Exercise directions ->
Reproduce word for word the entries from the line that contains "Where should I click to: Click the" through the last line of the entries, including both of those lines.

[Data supplied start]

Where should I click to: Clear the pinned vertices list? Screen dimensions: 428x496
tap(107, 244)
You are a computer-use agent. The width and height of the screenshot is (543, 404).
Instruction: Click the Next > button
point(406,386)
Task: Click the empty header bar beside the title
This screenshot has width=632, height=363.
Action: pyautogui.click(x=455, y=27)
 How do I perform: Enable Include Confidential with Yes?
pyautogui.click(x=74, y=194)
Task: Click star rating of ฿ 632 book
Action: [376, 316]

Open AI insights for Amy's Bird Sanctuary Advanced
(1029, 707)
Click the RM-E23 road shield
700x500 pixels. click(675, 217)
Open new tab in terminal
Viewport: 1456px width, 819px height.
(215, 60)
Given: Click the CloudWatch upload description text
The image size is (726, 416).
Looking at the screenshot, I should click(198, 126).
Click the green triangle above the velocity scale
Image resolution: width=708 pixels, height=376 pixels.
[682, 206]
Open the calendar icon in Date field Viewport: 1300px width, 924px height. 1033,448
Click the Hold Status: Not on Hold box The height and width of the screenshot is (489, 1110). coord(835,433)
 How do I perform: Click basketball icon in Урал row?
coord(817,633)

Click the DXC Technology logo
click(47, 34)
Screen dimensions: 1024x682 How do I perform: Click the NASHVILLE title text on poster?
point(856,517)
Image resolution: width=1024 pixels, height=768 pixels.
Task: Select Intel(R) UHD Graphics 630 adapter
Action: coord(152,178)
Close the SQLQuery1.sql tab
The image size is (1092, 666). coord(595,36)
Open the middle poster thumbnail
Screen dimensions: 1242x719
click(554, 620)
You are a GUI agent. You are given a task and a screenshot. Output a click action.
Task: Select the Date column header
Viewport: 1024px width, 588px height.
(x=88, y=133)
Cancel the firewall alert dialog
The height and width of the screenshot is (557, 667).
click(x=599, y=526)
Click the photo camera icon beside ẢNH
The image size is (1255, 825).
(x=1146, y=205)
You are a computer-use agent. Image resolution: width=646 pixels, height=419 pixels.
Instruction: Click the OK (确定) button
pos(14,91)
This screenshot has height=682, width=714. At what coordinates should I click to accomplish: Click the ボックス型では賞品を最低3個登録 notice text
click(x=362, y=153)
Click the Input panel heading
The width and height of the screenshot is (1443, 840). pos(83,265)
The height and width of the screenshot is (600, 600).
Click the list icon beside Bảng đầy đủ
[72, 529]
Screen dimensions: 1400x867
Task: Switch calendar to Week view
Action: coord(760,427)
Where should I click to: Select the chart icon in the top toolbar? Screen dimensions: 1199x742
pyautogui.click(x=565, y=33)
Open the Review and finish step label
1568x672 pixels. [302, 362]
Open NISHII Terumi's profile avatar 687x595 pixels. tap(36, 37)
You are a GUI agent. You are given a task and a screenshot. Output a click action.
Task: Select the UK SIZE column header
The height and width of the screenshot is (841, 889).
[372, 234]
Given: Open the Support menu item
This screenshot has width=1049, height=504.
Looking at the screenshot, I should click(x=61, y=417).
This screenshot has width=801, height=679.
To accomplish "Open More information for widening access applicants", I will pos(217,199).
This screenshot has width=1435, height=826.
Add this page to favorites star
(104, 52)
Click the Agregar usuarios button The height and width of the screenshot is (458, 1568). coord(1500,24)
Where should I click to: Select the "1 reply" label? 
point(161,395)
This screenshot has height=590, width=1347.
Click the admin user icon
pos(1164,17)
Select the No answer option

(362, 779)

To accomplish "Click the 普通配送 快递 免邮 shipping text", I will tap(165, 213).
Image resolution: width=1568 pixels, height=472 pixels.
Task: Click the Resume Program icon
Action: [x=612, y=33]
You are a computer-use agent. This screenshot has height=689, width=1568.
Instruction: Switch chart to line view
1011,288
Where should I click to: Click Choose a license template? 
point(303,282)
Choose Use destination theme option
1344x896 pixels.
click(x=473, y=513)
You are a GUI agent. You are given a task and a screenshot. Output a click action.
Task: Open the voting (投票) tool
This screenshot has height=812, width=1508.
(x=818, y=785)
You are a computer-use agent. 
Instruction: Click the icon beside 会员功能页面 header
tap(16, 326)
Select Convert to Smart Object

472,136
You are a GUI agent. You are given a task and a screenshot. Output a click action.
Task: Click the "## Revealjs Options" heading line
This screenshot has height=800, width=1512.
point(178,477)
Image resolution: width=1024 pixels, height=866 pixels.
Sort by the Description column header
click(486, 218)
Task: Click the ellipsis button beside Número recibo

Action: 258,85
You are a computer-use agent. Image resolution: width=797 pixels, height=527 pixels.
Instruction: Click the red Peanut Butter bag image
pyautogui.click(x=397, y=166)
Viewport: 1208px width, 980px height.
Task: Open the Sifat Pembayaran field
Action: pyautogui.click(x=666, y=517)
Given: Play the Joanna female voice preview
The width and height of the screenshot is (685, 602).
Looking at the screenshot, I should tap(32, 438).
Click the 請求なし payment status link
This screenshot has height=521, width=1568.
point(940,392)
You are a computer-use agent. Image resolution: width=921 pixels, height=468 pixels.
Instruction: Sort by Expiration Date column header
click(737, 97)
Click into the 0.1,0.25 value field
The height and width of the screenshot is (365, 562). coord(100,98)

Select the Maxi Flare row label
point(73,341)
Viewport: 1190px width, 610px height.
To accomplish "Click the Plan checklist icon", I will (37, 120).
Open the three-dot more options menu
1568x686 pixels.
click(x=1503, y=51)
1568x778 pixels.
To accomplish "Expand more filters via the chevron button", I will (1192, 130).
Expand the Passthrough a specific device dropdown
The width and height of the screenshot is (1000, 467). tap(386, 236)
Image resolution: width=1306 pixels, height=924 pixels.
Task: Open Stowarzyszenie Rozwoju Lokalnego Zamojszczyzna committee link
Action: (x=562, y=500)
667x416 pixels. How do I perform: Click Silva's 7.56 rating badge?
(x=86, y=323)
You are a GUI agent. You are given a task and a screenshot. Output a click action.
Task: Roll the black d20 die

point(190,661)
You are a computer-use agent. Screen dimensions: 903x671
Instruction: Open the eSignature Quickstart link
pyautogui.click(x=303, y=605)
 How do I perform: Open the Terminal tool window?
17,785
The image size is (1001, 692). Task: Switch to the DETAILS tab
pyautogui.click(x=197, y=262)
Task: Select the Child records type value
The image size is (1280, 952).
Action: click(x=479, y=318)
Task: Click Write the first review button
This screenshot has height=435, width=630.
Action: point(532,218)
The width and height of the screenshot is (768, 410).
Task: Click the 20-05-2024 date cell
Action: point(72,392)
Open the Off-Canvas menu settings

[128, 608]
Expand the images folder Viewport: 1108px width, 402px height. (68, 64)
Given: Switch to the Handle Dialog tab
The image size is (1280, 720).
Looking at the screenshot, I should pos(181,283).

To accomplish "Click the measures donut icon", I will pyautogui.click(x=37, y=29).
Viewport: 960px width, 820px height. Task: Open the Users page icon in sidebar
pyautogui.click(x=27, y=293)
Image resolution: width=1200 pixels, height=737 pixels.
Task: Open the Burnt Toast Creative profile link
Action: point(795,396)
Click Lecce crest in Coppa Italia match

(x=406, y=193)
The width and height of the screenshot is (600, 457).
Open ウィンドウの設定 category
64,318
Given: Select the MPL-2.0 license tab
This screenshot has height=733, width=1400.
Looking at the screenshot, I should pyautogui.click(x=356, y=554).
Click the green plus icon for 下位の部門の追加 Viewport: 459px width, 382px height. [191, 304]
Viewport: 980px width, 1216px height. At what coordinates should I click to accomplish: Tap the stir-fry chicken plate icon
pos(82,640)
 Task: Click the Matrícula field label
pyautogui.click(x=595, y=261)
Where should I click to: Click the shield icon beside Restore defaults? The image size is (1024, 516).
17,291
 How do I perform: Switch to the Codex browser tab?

[Data supplied end]

Expected output ->
Where should I click to: Click the shield icon beside Restore defaults? The image size is (1024, 516).
17,291
 How do I perform: Switch to the Codex browser tab?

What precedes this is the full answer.